The effects of dexamethasone on cigarette smoke induced gene expression changes in COPD macrophages

• Published in: International immunopharmacology Vol. 10; no. 1; pp. 57 - 64
• Main Authors: Kent, Lauren M., Fox, Steve M., Farrow, Stuart N., Singh, Dave
• Format: Journal Article
• Language: English
• Published: Kidlington Elsevier B.V 2010; Elsevier
• Subjects: Aged; Anti-Inflammatory Agents - pharmacology; Biological and medical sciences; Cells, Cultured; Chronic obstructive pulmonary disease, asthma; COPD; Cytokine; Cytokines - genetics; Cytokines - metabolism; Dexamethasone; Dexamethasone - pharmacology; Gene Expression Profiling; Gene Expression Regulation - drug effects; Humans; Immunity, Innate - drug effects; Inflammation Mediators - metabolism; Interleukin-8 - genetics; Interleukin-8 - metabolism; Macrophage; Macrophages - drug effects; Macrophages - immunology; Macrophages - metabolism; Macrophages - pathology; Male; Medical sciences; Microarray; Middle Aged; Oligonucleotide Array Sequence Analysis; Pharmacology. Drug treatments; Pneumology; Pulmonary Disease, Chronic Obstructive - drug therapy; Pulmonary Disease, Chronic Obstructive - etiology; Pulmonary Disease, Chronic Obstructive - genetics; Pulmonary Disease, Chronic Obstructive - metabolism; Smoking - adverse effects; Tobacco, tobacco smoking; Toxicology; Dexamethasone; Microarray; Cytokine; COPD; Macrophage; Corticosteroid; Lung disease; Steroid hormone; Respiratory disease; Antiinflammatory agent; Tobacco smoking; Gene expression; Cigarette; Bronchus disease; Obstructive pulmonary disease
• ISSN: 1567-5769; 1878-1705
• DOI: 10.1016/j.intimp.2009.09.021

Chronic obstructive pulmonary disease (COPD) is a smoking related inflammatory airway disease in which macrophages play a key role.
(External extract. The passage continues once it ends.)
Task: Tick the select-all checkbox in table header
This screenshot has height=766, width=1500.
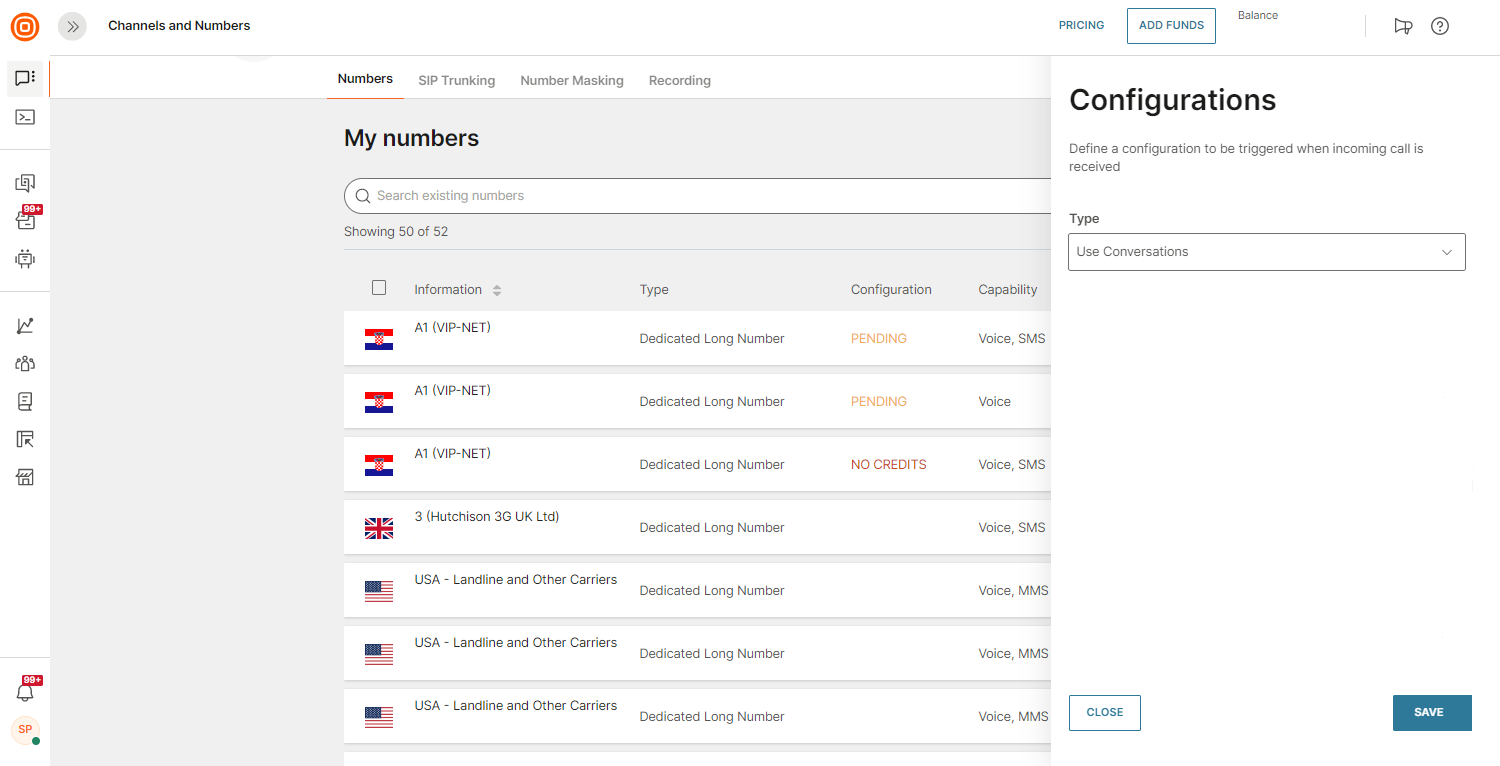Action: pyautogui.click(x=379, y=288)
Previously we have shown that cigarette smoke extract (CSE) causes suppression of macrophage inflammatory mediators, with the exception of IL-8. We now investigate the effects of dexamethasone on these gene expression changes. Monocyte derived macrophages (MDMs) were cultured with CSE and dexamethasone. Microarray analysis was used to assess inflammatory mediator regulation, with qPCR and ELISA also performed for selected cytokines. The major effect of CSE was down-regulation of inflammatory genes (11 probe sets). For CSE regulated genes ( n = 13), the median fold change with CSE alone was − 2.84 and with dexamethasone alone was − 2.97. Both treatments combined caused the greatest suppression of gene expression; − 4.47. qPCR also showed that IL-1β, GM-CSF and IL-6 mRNA levels were significantly reduced by CSE and further suppressed by dexamethasone. qPCR and ELISA showed that IL-8 levels were increased by CSE, with suppression by dexamethasone. We show that CSE suppressed the expression of some inflammatory genes whilst up-regulating IL-8. Dexamethasone further suppressed gene expression when combined with CSE. The combined effect of GC and CSE causes suppression of the macrophage innate immune response.